Krasikov was jailed for life in Germany after being convicted of killing an exiled Chechen-Georgian dissident in Berlin's Tiergarten park in 2019.

Mr Putin signalled in an interview with US journalist Tucker Carlson this month that he wanted to get Krasikov back.

A prison tower in a snowy bleak landscape.
Russian opposition politician Alexei Navalny served his jail term at the IK-3 penal colony.(Reuters)

Ms Pevchikh said she had confirmation that negotiations for the swap were in their final stages on the evening of February 15.

Mr Navalny, she alleged, had been killed a day later because Mr Putin could not tolerate the thought of him being free.

Ms Pevchikh, who is based outside Russia, did not immediately disclose sources for some of her assertions or present documentary evidence.

She said businessman Roman Abramovich had been involved in some of the talks as a mediator with Putin. There was no immediate comment from Mr Abramovich.

Ms Pevchikh did not name the two US nationals in contention to be swapped along with Mr Navalny. But the United States has said it is trying to return Evan Gershkovich, a reporter for the Wall Street Journal and Paul Whelan, a former US marine.
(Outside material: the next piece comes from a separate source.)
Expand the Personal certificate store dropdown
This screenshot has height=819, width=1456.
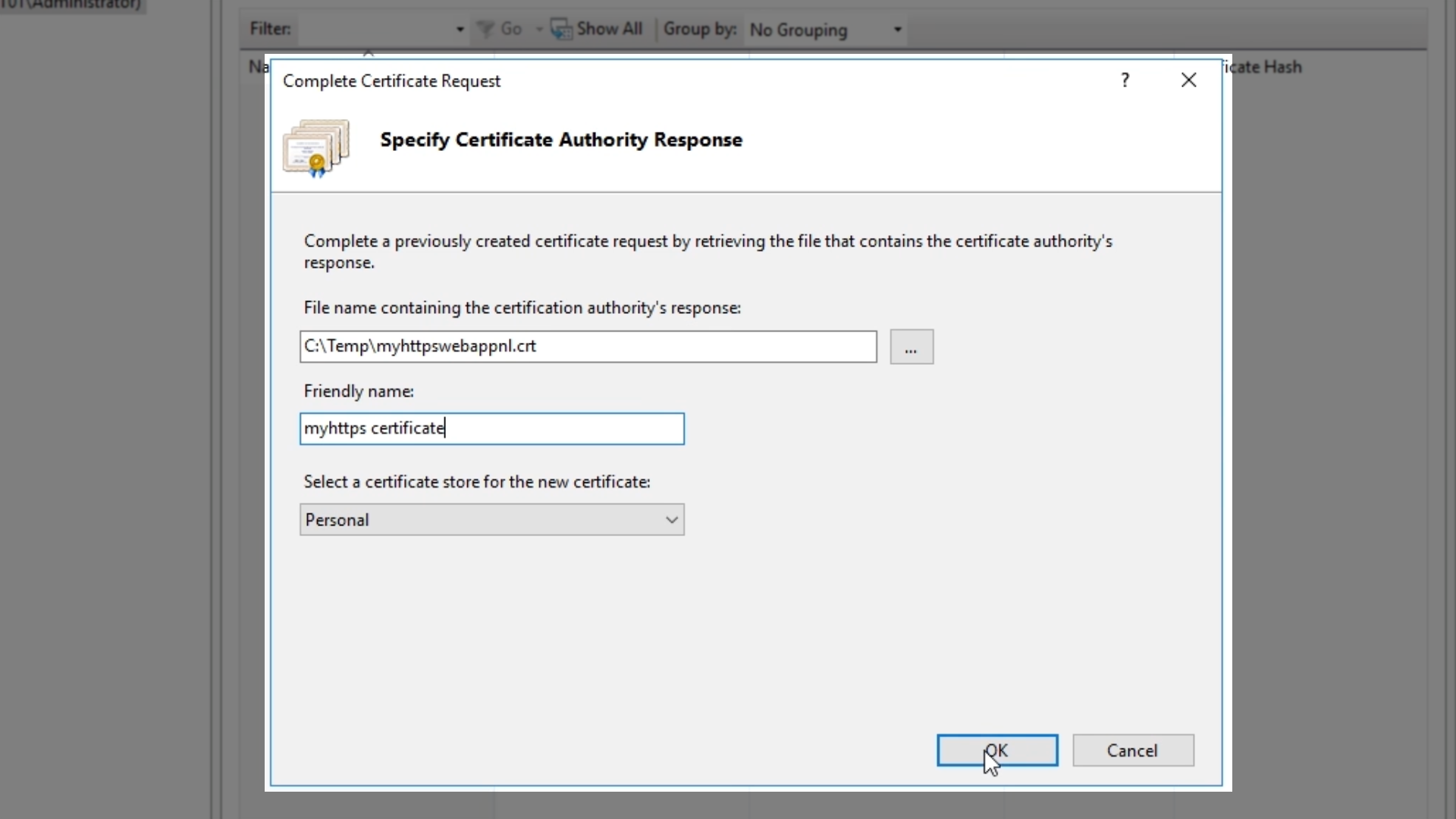(x=671, y=520)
Russia accuses both men of espionage, something they deny.

Desperate efforts to see Navalny released

Mr Putin, who has yet to comment on Mr Navalny's death, had previously said talks between Russian and US intelligence agencies about Mr Gershkovich were going on behind the scenes, but he had made no mention of Mr Navalny, whose name he does not usually mention publicly.

Ms Pevchikh said Mr Navalny's allies had been working since the start of the Ukraine war on a plan to get him out of Russia as part of a prisoner exchange involving "Russian spies in exchange for political prisoners".

She said they had made desperate efforts and tried to find intermediaries, even approaching the late Henry Kissinger, but said Western governments had failed to show the necessary political will.

"Officials, American and German, nodded their heads in understanding," she said. 

"They recounted how important it was to help Navalny and political prisoners, they shook hands, made promises and did nothing."